Replace calculation in cursor with set based logic

  • Hello and thanks if you can help. The calculation in the cursor is correct. Alas my attempt at doing the calculation in a select statement is not.  SQL Server 2019

    DROP TABLE IF EXISTS #Test

    CREATE TABLE #Test (PricingDate DATE NOT NULL,Price DECIMAL (5,2) NOT NULL,Factor DECIMAL (9,7) NULL)
    INSERT INTO #Test VALUES ('2025-04-01',11.94,NULL)
    INSERT INTO #Test VALUES ('2025-04-02',11.39,-4.6063581)
    INSERT INTO #Test VALUES ('2025-04-03',11.88,4.3020044)
    INSERT INTO #Test VALUES ('2025-04-04',11.83,-0.0252615)
    INSERT INTO #Test VALUES ('2025-04-05',12.19,3.0431671)
    INSERT INTO #Test VALUES ('2025-04-06',12.64,3.691608)
    --SELECT * FROM #Test

    DROP TABLE IF EXISTS #Output

    CREATE TABLE #Output (PricingDate DATE NOT NULL,Price DECIMAL (5,2) NOT NULL,Factor DECIMAL (9,7) NULL,Calculation DECIMAL (9,7) NULL,)

    DECLARE
    @PricingDate DATE,
    @Price DECIMAL (5,2),
    @Factor DECIMAL (9,7),
    @Calculation DECIMAL (9,7),
    @PreviousCalculation DECIMAL (9,7),
    @Count SMALLINT = 1

    DECLARE TestCursor CURSOR FOR SELECT PricingDate,Price,Factor FROM #Test ORDER BY PricingDate

    OPEN TestCursor
    FETCH NEXT FROM TestCursor into @PricingDate,@Price,@Factor
    WHILE @@FETCH_STATUS = 0
    BEGIN
    -- SELECT @PricingDate,@Price,@Factor
    IF @Count = 1
    BEGIN
    --SET @Calculation = (1 + (COALESCE(@Factor,0)/100)) * @Price
    SET @Calculation = @Price
    SET @PreviousCalculation = @Calculation
    SET @Count = @Count + 1
    INSERT INTO #Output SELECT @PricingDate,@Price,@Factor,@Calculation
    --SELECT @PricingDate AS PricingDate,@Price AS Price,@Factor AS Factor,@Calculation AS Calculation
    END
    ELSE
    BEGIN
    SET @Calculation = (1 + (COALESCE(@Factor,0)/100)) * @PreviousCalculation
    SET @Count = @Count + 1
    SET @PreviousCalculation = @Calculation
    INSERT INTO #Output SELECT @PricingDate,@Price,@Factor,@Calculation
    --SELECT @PricingDate AS PricingDate,@Price AS Price,@Factor AS Factor,@Calculation AS Calculation
    END
    FETCH NEXT FROM TestCursor into @PricingDate,@Price,@Factor
    END

    CLOSE TestCursor;
    DEALLOCATE TestCursor;

    SELECT
    ROW_NUMBER() OVER (ORDER BY PricingDate) AS RowNumber,
    PricingDate,
    Price,
    LAG(Price) OVER (ORDER BY PricingDate) AS LagPrice,
    Factor,
    LAG(Factor) OVER (ORDER BY PricingDate) AS LagFactor,
    Calculation,
    --NewCalculation
    CASE
    WHEN ROW_NUMBER() OVER (ORDER BY PricingDate) = 1
    THEN Price
    WHEN ROW_NUMBER() OVER (ORDER BY PricingDate) >= 2
    THEN
    (1 + (COALESCE(@Factor,0)/100)) *
    (
    (1 + (COALESCE(LAG(Factor) OVER (ORDER BY PricingDate),0)/100))
    *
    (1 + (COALESCE(@Factor,0)/100)) * (LAG(Price) OVER (ORDER BY PricingDate))
    )
    END AS NewCalculation
    FROM #Output
  • If you're trying to create a running total, use a windowing function.
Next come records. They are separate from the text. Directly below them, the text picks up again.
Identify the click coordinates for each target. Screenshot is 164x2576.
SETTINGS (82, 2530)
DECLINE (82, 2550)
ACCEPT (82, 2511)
    SUM(1 + COALESCE(Fact0r,0)/100) OVER (ORDER BY PricingDate ROWS BETWEEN UNBOUNDED PRECEDING AND CURRENT ROW)

    ?

    Just make sure your "window" defining how which rows you want to accumulate are right.

  • Thanks I'll take a look at that windowing method. I don't think this is a running total but rather a calculation which needs the calculation from the prior row.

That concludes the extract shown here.